The year 1969 was a tumultuous time in America. The Vietnam War continued
to rage as 250,000 Americans gathered on the Washington Mall in the nation's
largest anti-war protest. It was the year that Neil Armstrong walked on
the moon and the Byrds sang "Hey Mr. Spaceman." It was also the year the
legendary Woodstock Music and Art Festival was held at Max Yasgur's farm.
It was a time when minds were expanding and behaviors were changing.
In Cleveland Heights, Coventry Village was Cleveland's center for counter-cultural
life. Many in Cleveland Heights were worried that scruffy Coventry was
emerging as the city's first slum, while others welcomed the transformation
as modern and enlightening. While peace, love, and tie-dye seemed to be
the new order, some believed that serious decay was beginning to set in.
To many, the Cleveland Heights of 1969 was not considered particularly
historic; it was just an old community that was getting older. Many citizens
felt that something needed to be done before it was too late!
In September of 1969, Mayor Fred Stashower and Cleveland Heights City
Council mailed to each household a consultant's summary of studies by
the Battelle Institute of Columbus and Barton-Aschman Associates of Chicago.
The summary stated that Cleveland Heights was a good community, but that
the city needed to address its aging housing and commercial areas through
redevelopment. The report outlined some community concerns and outlined
some possible steps that might be taken in Cleveland Heights to attract
"good developers and stimulate redevelopment in aging residential and
commercial areas." The reports cited a growing need for public transportation
and the need for Cleveland Heights to facilitate redevelopment of older
neighborhoods like Coventry and Cedar-Fairmount.
Artists' rendering of Surrey Place, one
of the developments proposed for the point at Cedar and Euclid Heights
Blvd. Surrey Place would have featured a combination of new high-rise
and low-rise dwellings, office space, and direct access to a new rapid
transit line.
A few years earlier, in 1963, the original
Severance Center "mall" was built at Mayfield and Taylor on the old Severance
estate. Severance Center was a pretty big deal back then and was at the
forefront of the new American shopping mall movement. Severance was viewed
as the new downtown for the Heights with convenient and plentiful parking.
Everyone was going to the new Severance. The mall had department stores,
a movie theater, a drug store and many other shops. Some of the stores
were very exclusive. Severance was seen the "new" Cleveland Heights.
In its study, Battelle strongly urged Cleveland Heights to promote an
extension of the CTS rapid transit up Cedar Glen, Euclid Heights Boulevard,
and through the neighborhoods (south of Mayfield) to Severance Center.

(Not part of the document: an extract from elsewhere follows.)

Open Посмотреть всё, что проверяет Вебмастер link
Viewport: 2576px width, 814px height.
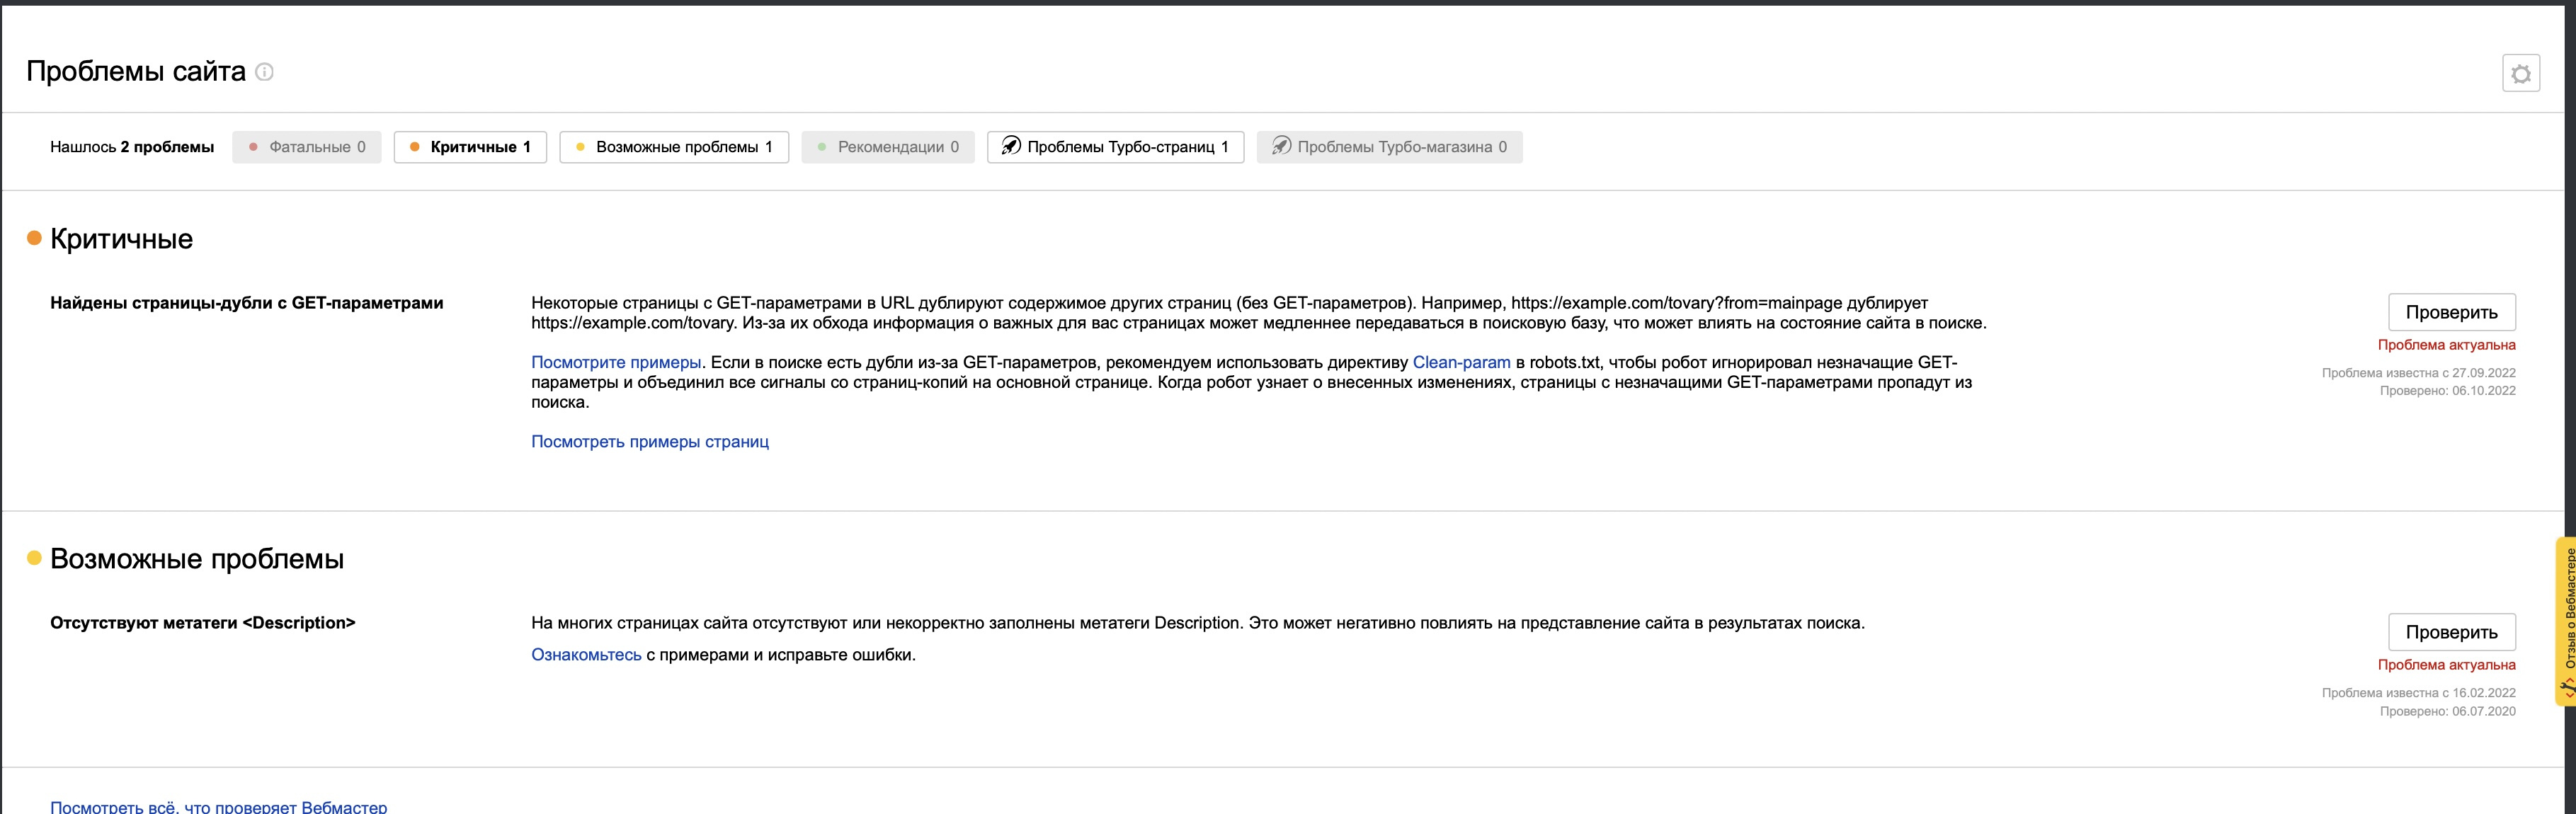218,806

Much of the new rail line would reinvent the route that the old streetcars
once took to the Heights. The Euclid Heights portion of the line was proposed
to be below grade in an "open cut" similar in style to the Shaker Rapid's
open cut just west of Shaker Square. Ornamental acoustic walls to buffer
the rapid would line Euclid Heights Boulevard.
In the study, the scenario deemed "most attractive" would have the rapid
line coming down Coventry Road along Rock Court and then running behind
the commercial stores on the south side of the street. It would then run
eastward, south of Mayfield Road and through many residential neighborhoods,
until it reached Severance Center. A terminus capable of storing twenty
rapid transit cars was planned for a section of the Oakwood Country Club.

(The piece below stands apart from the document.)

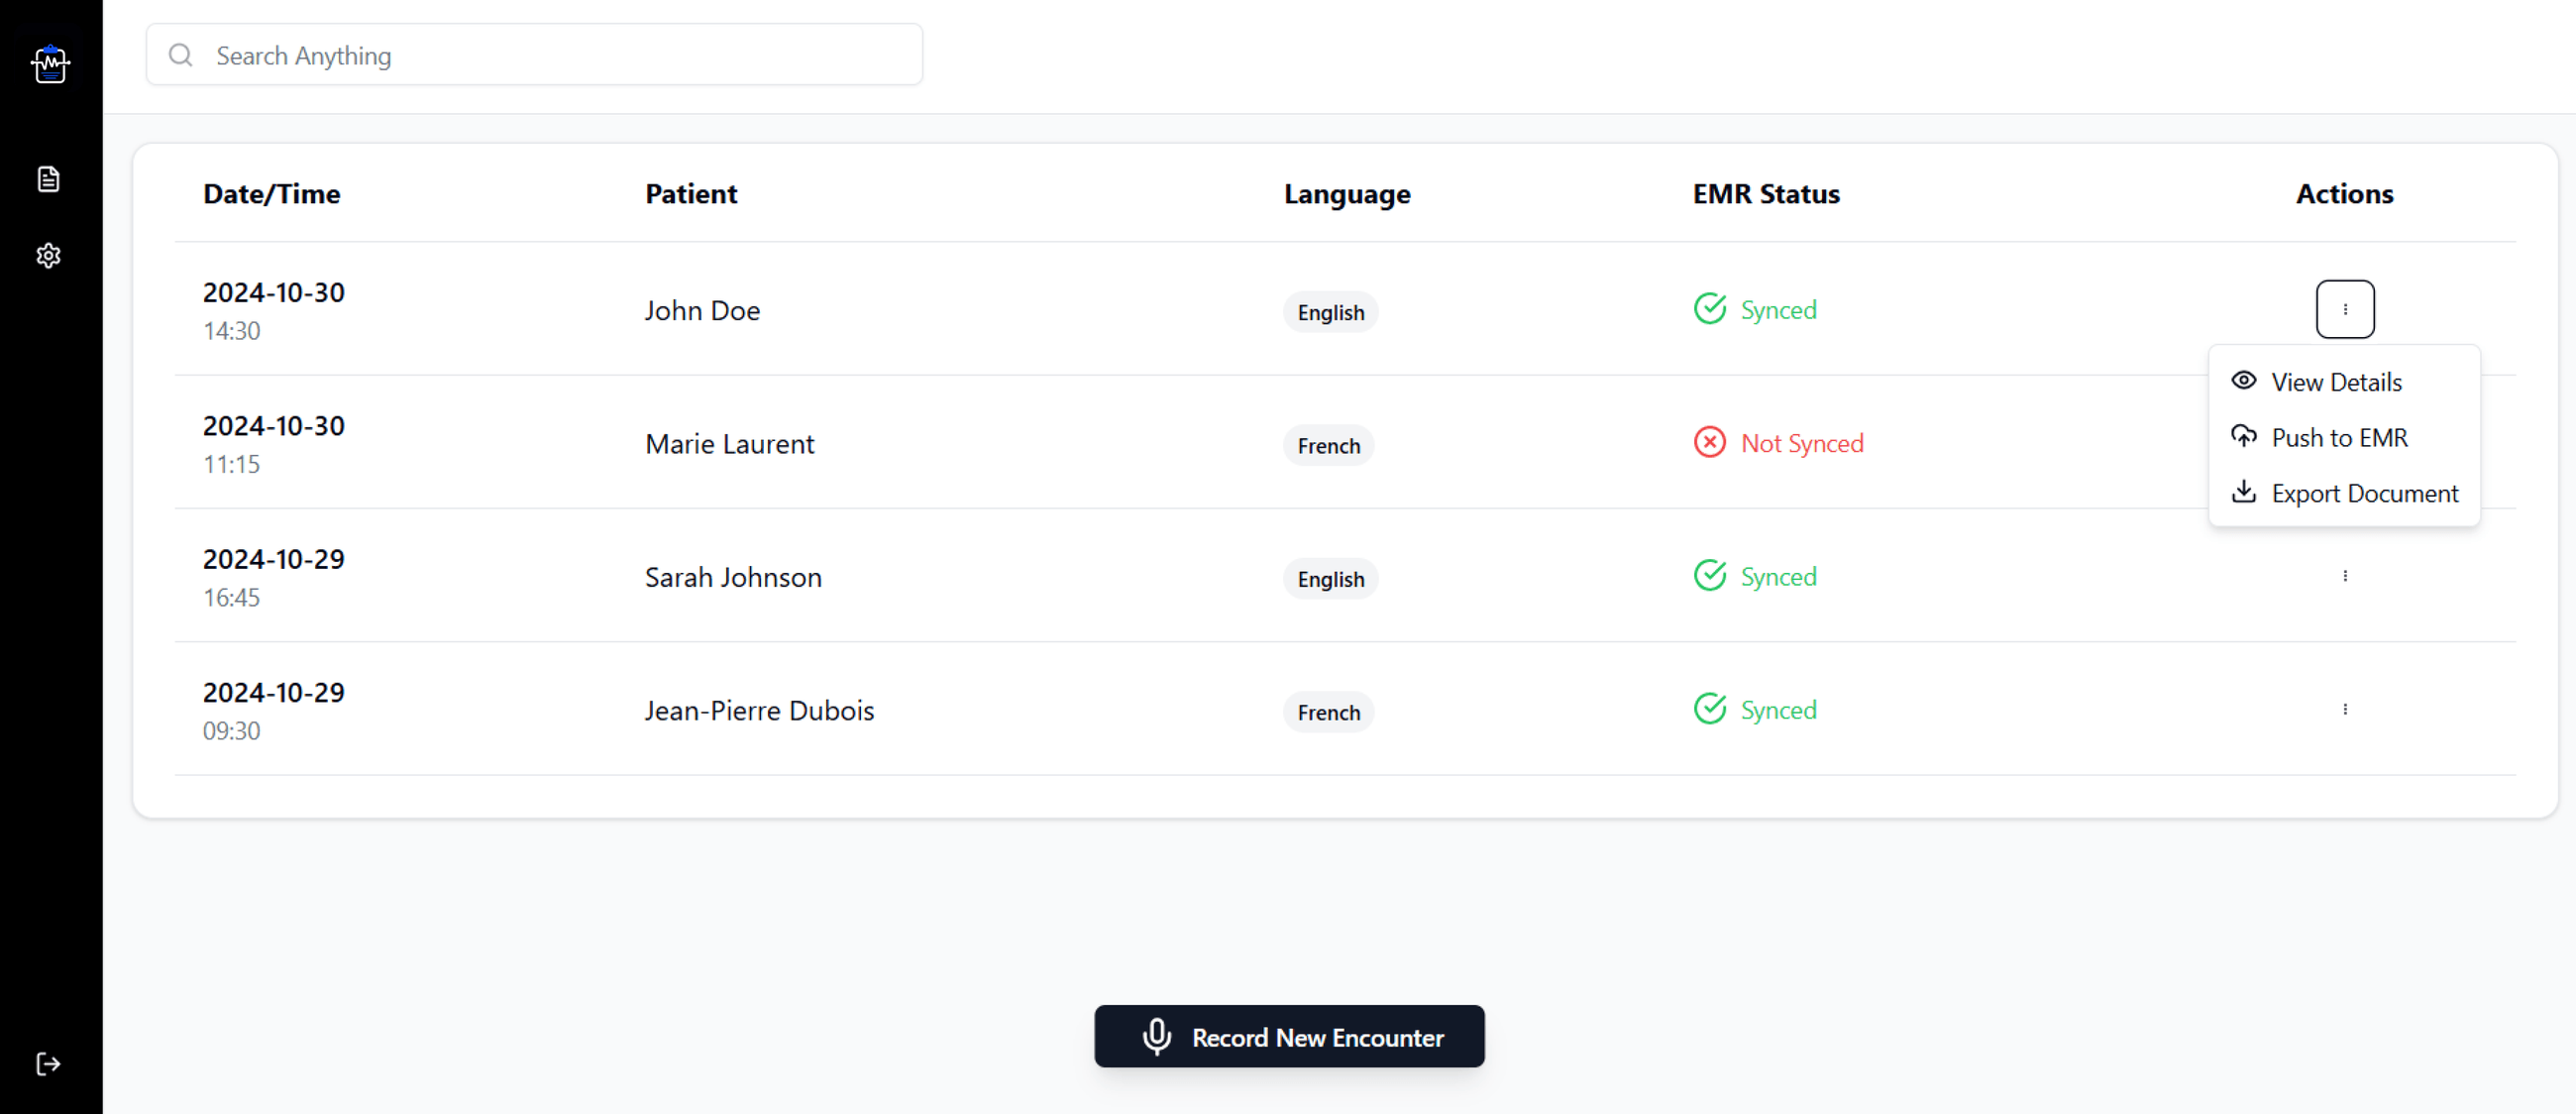Choose Export Document from the menu
The height and width of the screenshot is (1114, 2576).
(2363, 493)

It was envisioned that major transit stations should be constructed on
Euclid Heights (between Cedar and Derbyshire/Surry), Coventry and Lee,
as well as at Severance and Oakwood.
Preliminary drawing showing the dramatic
changes that would have ensued in and around the Coventry business
district. Note that Coventry Road would no longer connect to Mayfield,
and that many of the homes and businesses we know today would have
been demolished for construction of several high-rise apartment buildings.
In addition, a new rapid transit line would have been established
though the area, ending at Severance Center.

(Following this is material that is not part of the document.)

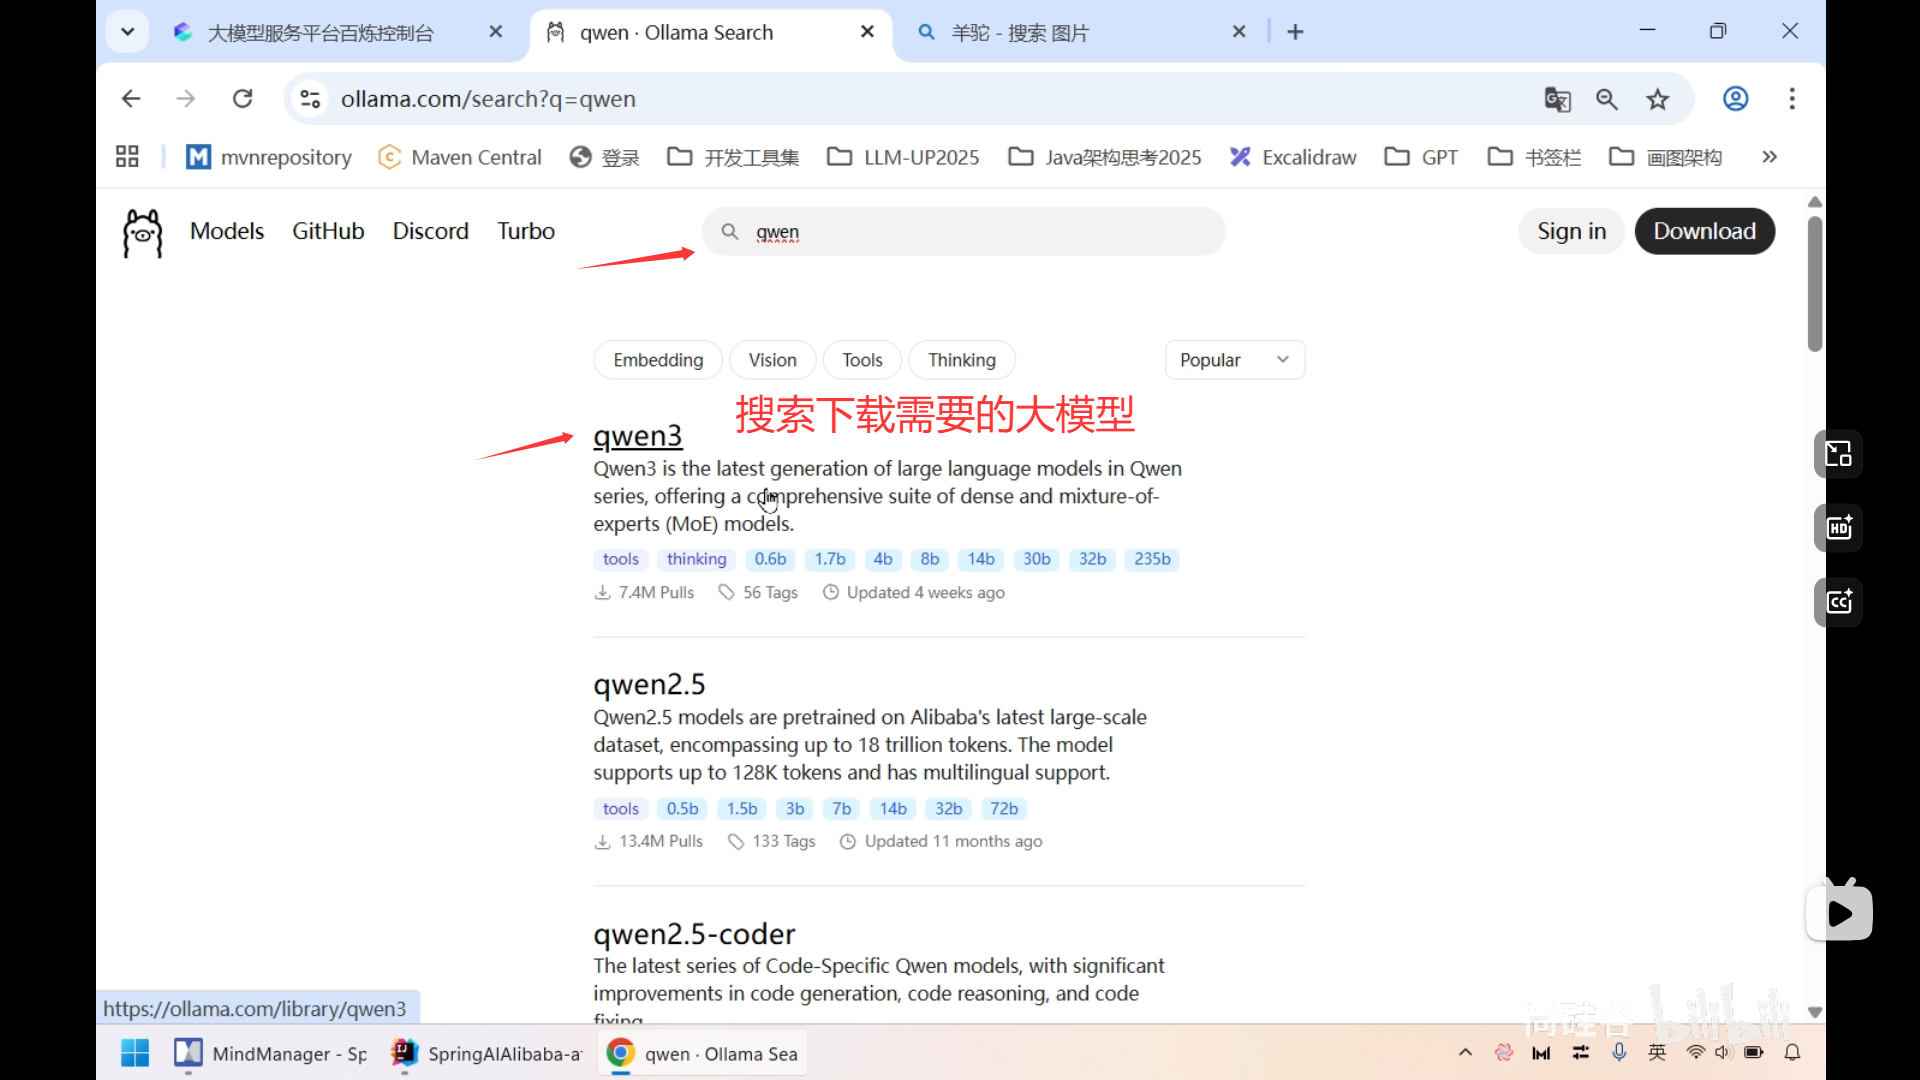The width and height of the screenshot is (1920, 1080).
Task: Open the Windows Start menu
Action: click(134, 1052)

The proposal would have required
that scores of apartment buildings, storefronts, and single family homes
be demolished. In Coventry, dramatic changes were envisioned that would
greatly alter the community. Most commercial buildings would be razed
and a transit station featuring new stores would be built on a relocated
Coventry. The residential plan boldly suggested clearing the land of numerous
apartment buildings and in their place a series of high-rise residential
structures would be constructed.
In the Cedar Fairmount neighborhood, massive demolition
would take place in the Cedar-Surry-Euclid Heights triangle. Some very
tall apartment buildings surrounded by townhouses would be built, as well
as a sort of performing arts center/open-air plaza. Called Surry Place,
it was seen as a dramatic and new "gateway to the Heights." It was even
thought that the Cleveland Play House might be persuaded to relocate to
the development!
While this massive Heights redevelopment proposal seems
curious and even scary to us today, 1969 was a year of contrasts, and
the plans represent what many hoped Cleveland Heights might become.